No passado dia 1 de Junho, Dia da Criança, foi tornada pública a criação da Associação Rede de Cuidadores, que tem como primeiro objectivo contribuir para a prevenção de maus-tratos sobre crianças e adolescentes.
Como a própria palavra indica é Rede e é de Cuidadores. Tem um sentido gregário e solidário. A favor de uma ética da responsabilidade de cuidar. Com enfoque no dia-gnóstico, na prevenção, na intervenção precoce e na disponibilização de respostas personalizadas. Através do reforço da qualidade polinizadora da resposta e não apenas da quantidade. Onde existe um ser indefeso, deve também existir um conhecer, um ajudar, um cuidar. Se existem redes de abusadores, deveremos saber responder com redes de cuidadores!
As pessoas que se juntaram para avançar com este projecto, em boa hora impulsionado por Catalina Pestana e ao qual também me associei de imediato, fizeram-no em nome de um imperativo de consciência, de uma atitude de serviço contra o conformismo e a indiferença, pelo valor da solidariedade e da partilha contra o individualismo e a desconsideração, pela acção e entusiasmo contra a violência do silêncio e pela humanização das situações contra a tecnocracia estatística que é a nova forma de diluir ou banalizar os problemas e de transformar as pessoas em números e algoritmos.
Por outras palavras, esta Associação quer ser parte activa no exercício de uma verdadeira e independente magistratura social. Em nome da essência do bem comum, da centralidade e dignidade da pessoa humana e sobretudo da defesa dos mais fracos e dos que raramente têm voz ou são escutados. Em nome da esperança sempre renovada, da verdade, da autenticidade, da sensibilidade, da decência. Verdade nas análises, autenticidade na acção, sensibilidade na relação, decência entendida como a estética da ética. E porque não em nome da utopia e do sonho que são as únicas aparentes mentiras que podem deixar de o ser pela acção?
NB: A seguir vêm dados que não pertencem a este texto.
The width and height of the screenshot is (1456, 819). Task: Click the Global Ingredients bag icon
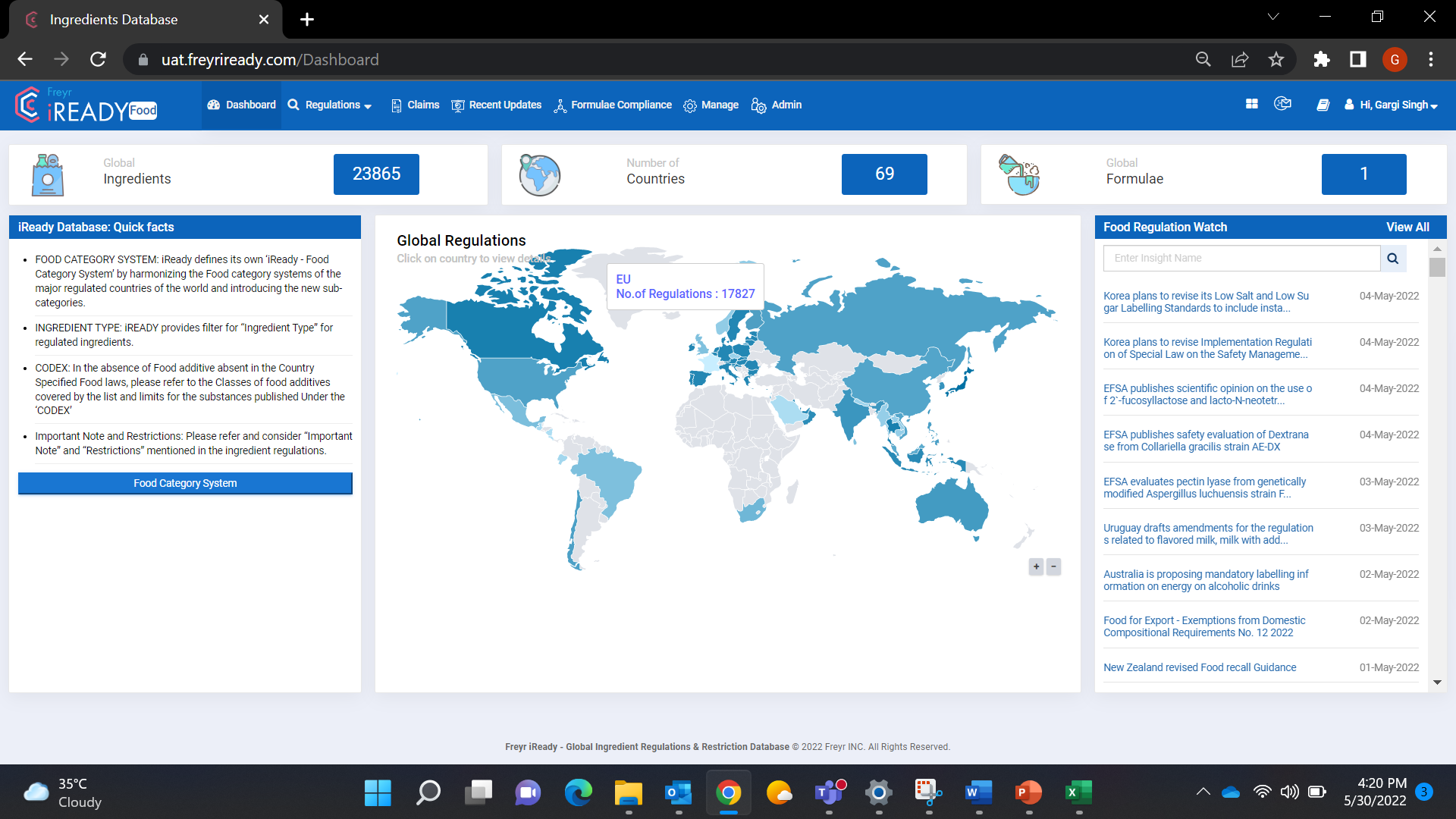48,174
Não se está contra ninguém, mas a favor de alguns e algumas. Não se procura competir mas cooperar. Com independência e sentido da proporcionalidade. Fazendo pontes em vez de muros e erradicando o aparente comodismo da ideia de “posta restante social”, onde sempre se corre o risco de uniformizar o que exige diferenciação, de massificar o que supõe proximidade e personalização. Sabemos das limitações e condicionantes das organizações de solidariedade, mas também temos consciência da fragilidade do Estado que não tem competência emocional, nem sabedoria afectiva, e da necessidade de estimular a sociedade tantas vezes envolta ora na cultura do pessimismo castrador, ora da satisfação egoísta. Jamais contemporizamos com insuficiências ou abusos, indultos comportamentais e amnistias morais.
Através da Rede Cuidadores, queremos dizer não à irrelevância do conforto em que hoje tanta gente está anestesiadamente mergulhada. Queremos contribuir para uma justiça com alma e não simplesmente para uma justiça formal, contábil. Queremos expressar a ideia da solidariedade como um valor social e não como uma mera técnica padronizada. Na afirmação inequívoca do princípio da subsidiariedade social tão mal tratado no nosso País. A subsidiariedade não se limita a ser um simples princípio de repartição de competências. É um princípio de liberdade, de iniciativa, de responsabilidade e de harmoniosa hierarquia e subordinação de valores: o ser antes de o ter, a dimensão espiritual e imaterial antes da dimensão física e instintiva, a convivência antes do isolamento, a família antes da cidade e do Estado.
Queremos contribuir para uma combinação tão boa quanto possível entre recursos monetários sempre escassos e não monetários sempre renováveis (tempo, competência, saberes, partilha, solicitude, persistência, lealdade, gratuitidade, etc.). Queremos, por fim, contribuir para a inovação social na abordagem, nos métodos e nas respostas, para uma nova dimensão ética da entreajuda, fomentando a pedagogia do exemplo, da experiencia de vida, do respeito, da compreensão, da equidade entre diferentes gerações e situações, numa simbiose entre voluntariado, experiência, generosidade e profissionalismo.